> _Exercise goal_
Write out, word for word, every line from the one containing "Traumazentrum (643, 1969)" through the final line of the records.

BEGIN Supplied material

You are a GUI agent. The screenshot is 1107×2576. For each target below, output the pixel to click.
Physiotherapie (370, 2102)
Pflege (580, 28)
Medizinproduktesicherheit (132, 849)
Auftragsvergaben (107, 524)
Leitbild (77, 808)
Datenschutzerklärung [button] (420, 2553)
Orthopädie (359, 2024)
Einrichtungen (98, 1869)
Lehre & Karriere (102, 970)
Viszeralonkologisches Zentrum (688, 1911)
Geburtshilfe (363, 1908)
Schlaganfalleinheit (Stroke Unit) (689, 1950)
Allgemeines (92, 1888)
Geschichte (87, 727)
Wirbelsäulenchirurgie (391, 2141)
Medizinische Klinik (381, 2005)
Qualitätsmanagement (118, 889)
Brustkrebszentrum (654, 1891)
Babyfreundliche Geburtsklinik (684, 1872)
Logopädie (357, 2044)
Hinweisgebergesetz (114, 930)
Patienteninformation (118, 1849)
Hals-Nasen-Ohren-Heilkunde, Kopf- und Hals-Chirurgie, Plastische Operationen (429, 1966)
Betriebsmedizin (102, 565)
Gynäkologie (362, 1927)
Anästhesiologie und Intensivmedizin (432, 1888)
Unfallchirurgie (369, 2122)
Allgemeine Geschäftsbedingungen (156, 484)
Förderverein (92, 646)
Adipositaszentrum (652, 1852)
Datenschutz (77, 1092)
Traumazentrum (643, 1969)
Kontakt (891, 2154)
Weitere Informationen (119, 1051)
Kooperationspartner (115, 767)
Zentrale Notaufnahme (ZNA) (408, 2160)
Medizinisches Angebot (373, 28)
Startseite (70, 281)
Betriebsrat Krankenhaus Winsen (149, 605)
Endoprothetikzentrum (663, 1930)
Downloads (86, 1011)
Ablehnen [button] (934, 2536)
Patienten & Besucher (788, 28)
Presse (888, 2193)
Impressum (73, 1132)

END Supplied material

> _Completed task_
Traumazentrum (643, 1969)
Kontakt (891, 2154)
Weitere Informationen (119, 1051)
Kooperationspartner (115, 767)
Zentrale Notaufnahme (ZNA) (408, 2160)
Medizinisches Angebot (373, 28)
Startseite (70, 281)
Betriebsrat Krankenhaus Winsen (149, 605)
Endoprothetikzentrum (663, 1930)
Downloads (86, 1011)
Ablehnen [button] (934, 2536)
Patienten & Besucher (788, 28)
Presse (888, 2193)
Impressum (73, 1132)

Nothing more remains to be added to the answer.